**Source passage:**

++++++++++++++++++++

With the rapid growth of the Internet and wireless communications
in recent years, a growing number of Internet-based and wireless GIS-T
applications can be found, particularly for driving directions which
is the most common commercial use. Global positioning system (GPS)
navigation systems are available as built-in devices in vehicles, as portable devices,
and dominantly as built in applications in smartphones. Coupled with wireless communications, these
devices can offer real-time traffic information and provide helpful
location-based services (LBS). Another trend observed in recent
years is the growing number of GIS-T applications in the private sector,
particularly for logistics applications.
Since many businesses involve operations at geographically dispersed
locations (e.g., supplier sites, distribution centers, retail
stores, and customer location), GIS-T can be a useful tool for a variety
of logistics applications. Many of these logistics applications
are based on the GIS-T analysis and modeling procedures such as the
routing and facility location problems.
GIS-T is interdisciplinary in nature and has many possible applications.
Transportation geographers, who have appropriate backgrounds in both
geography and transportation, are well positioned to pursue GIS-T studies
and assist in GIS-T implementations addressing real-world problems.
- An object-based data model treats geographic space as populated
by discrete and identifiable objects. Features are often
represented as points, lines, and/or polygons.
- On the other hand, a field-based data model treats geographic
space as populated by real-world features that vary continuously
over space. Features can be represented as regular tessellations
(e.g., a raster grid) or irregular tessellations (e.g., triangulated
irregular network - TIN).

++++++++++++++++++++

**Record excerpts:**
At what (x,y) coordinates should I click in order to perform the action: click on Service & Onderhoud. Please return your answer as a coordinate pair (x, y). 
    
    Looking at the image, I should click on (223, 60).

++++++++++++++++++++

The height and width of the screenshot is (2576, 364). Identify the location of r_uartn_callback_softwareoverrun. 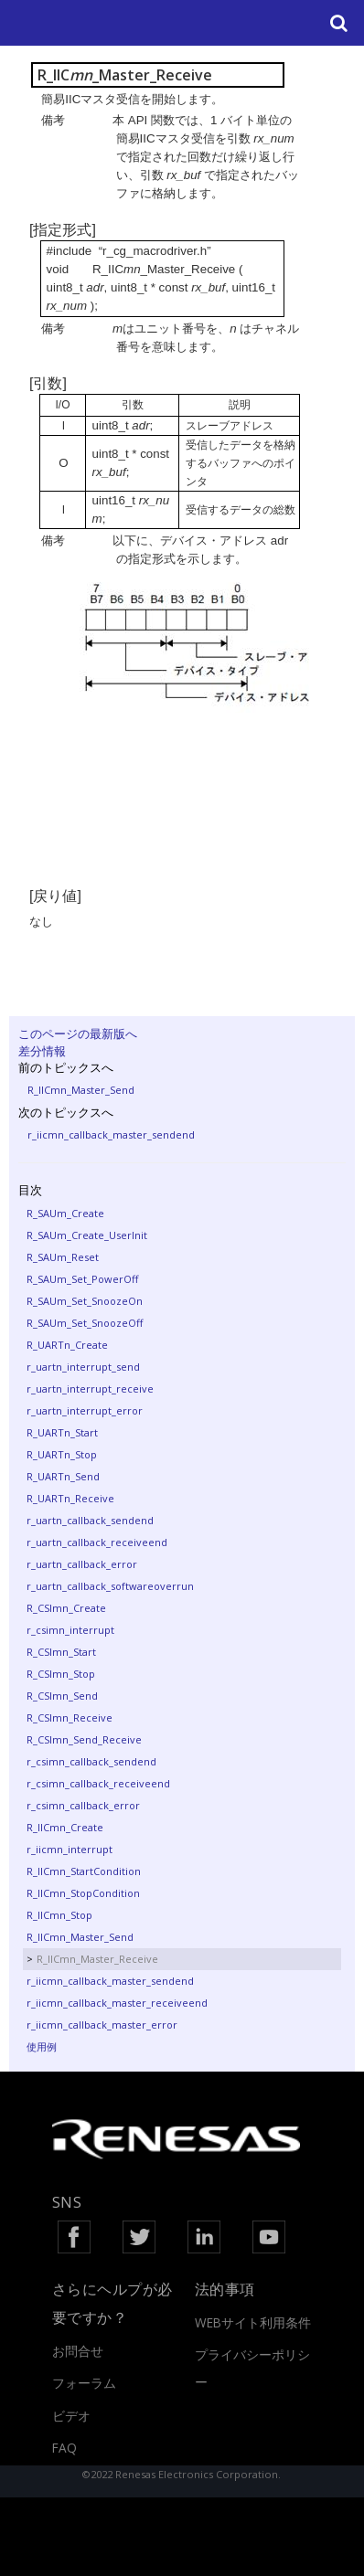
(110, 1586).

++++++++++++++++++++

**Objective:**
Answer these questions from the GIS-T passage:
(a) What is the most common commercial use of Internet-based and wireless GIS-T applications?
(b) Which group of professionals does the passage describe as well positioned to pursue GIS-T studies?
(c) As what shapes are features often represented in an object-based data model?
The data shown above are separate material, unrelated to the GIS-T passage.

**Worked solution:**
(a) Driving directions.
(b) Transportation geographers.
(c) Points, lines, and/or polygons.